As in #2, if $P$ and $A$ are in different half-planes w.r.t the line $BC$, $\angle{ABC}=\angle{ABP}-\angle{CBP}=60^\circ$, which shows that $\triangle {ABC}$ is equilateral. Then $BP=AC=BC$, so $\triangle {BPC}$ is isosceles, with $\angle{CBP} = 20^\circ$. We obtain $\angle{BCP}=80^\circ$. Instead, if $P$ and $A$ are in the same half-plane w.r.t the line $BC$, it can be easily seen that ray $[BP$ must lie in the interior of the angle $\angle{ABC}$. Therefore, $\angle{ABC}=\angle{ABP}+\angle{CBP}=100^\circ$, whence the angles of $\triangle {ABC}$ are $100^\circ-40^\circ-40^\circ$. Let $BP\cap AC=\{E\}$ and let $F$ be on the segment $[AC]$ such that lines $BE$ and $BF$ are isogonal (and thus isotomic since $BA=BC$).
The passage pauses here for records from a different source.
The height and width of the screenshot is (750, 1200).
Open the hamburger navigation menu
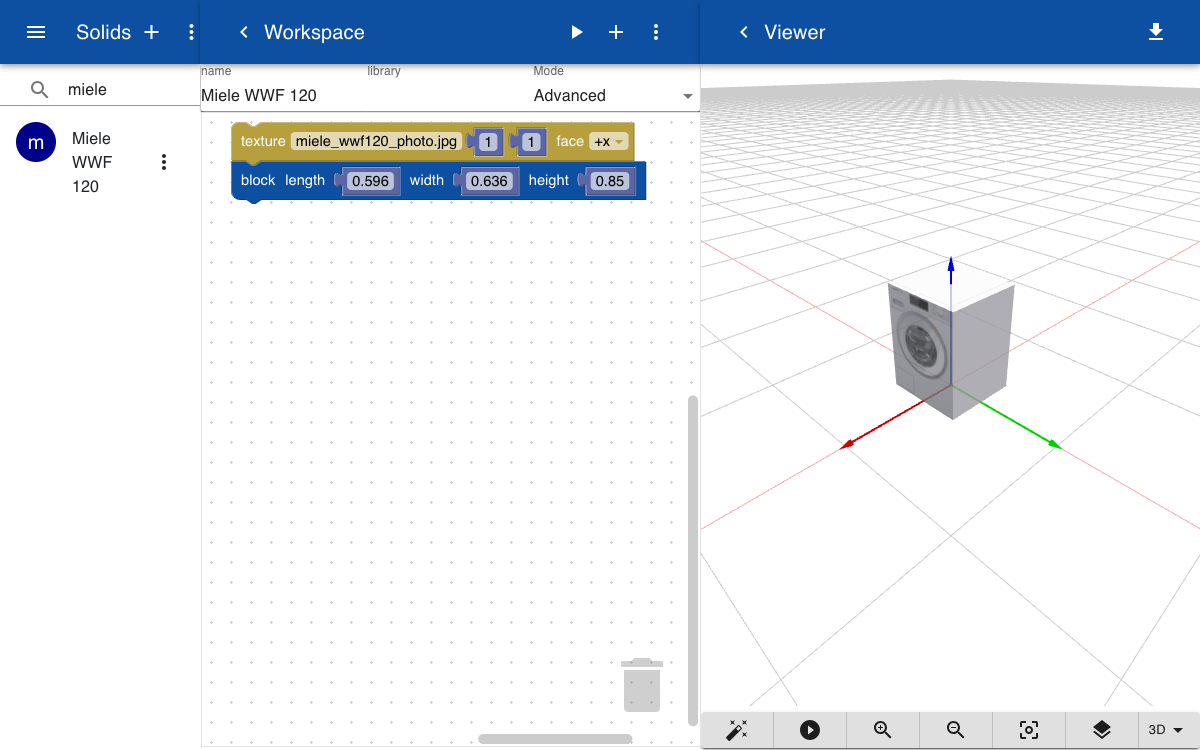(x=36, y=32)
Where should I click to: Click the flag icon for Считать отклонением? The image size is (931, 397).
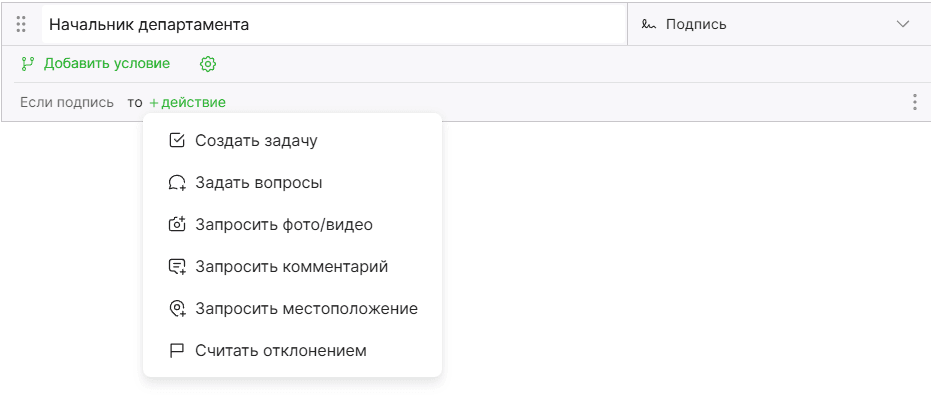177,351
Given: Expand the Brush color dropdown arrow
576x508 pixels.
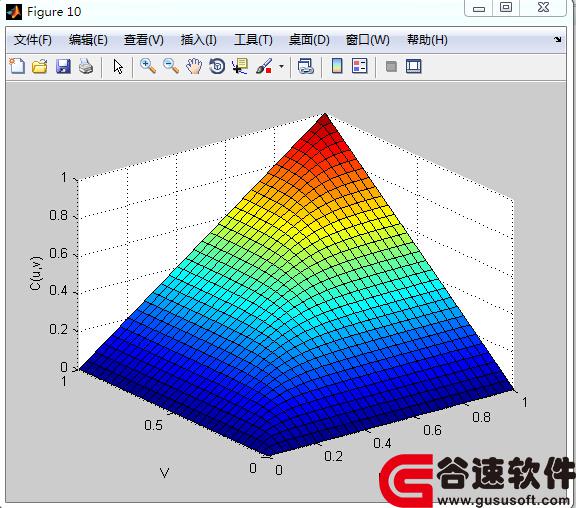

We get $CE=FA$. By symmetry, we have $BE=BF$. Moreover, $\angle{EBF}=100^\circ-2\cdot 20^\circ=60^\circ$. Consequently, $\triangle{BEF}$ is equilateral and $BE=EF$. It follows that $BP-BE=AC-EF\Longleftrightarrow PE=CE+FA$, which rewrites as $PE=2\cdot CE$. Now look at triangle $\triangle{PCE}$: $\angle{CEP}=60^\circ$ and $PE=2\cdot CE$. This is a well-known configuration in which $\angle{PCE}$ turns to be $90^\circ$; if one is not familiar with said configuration, one may take the reflection $E'$ of $E$ w.r.t $C$ and effortlessly prove that $\triangle{EPE'}$ is equilateral in order to reach the same conclusion in regards to $\angle{PCE}$. Finally, since $\angle{PCA}+\angle{BCA}=90^\circ+40^\circ$, we conclude that $\angle{BCP}=130^\circ$.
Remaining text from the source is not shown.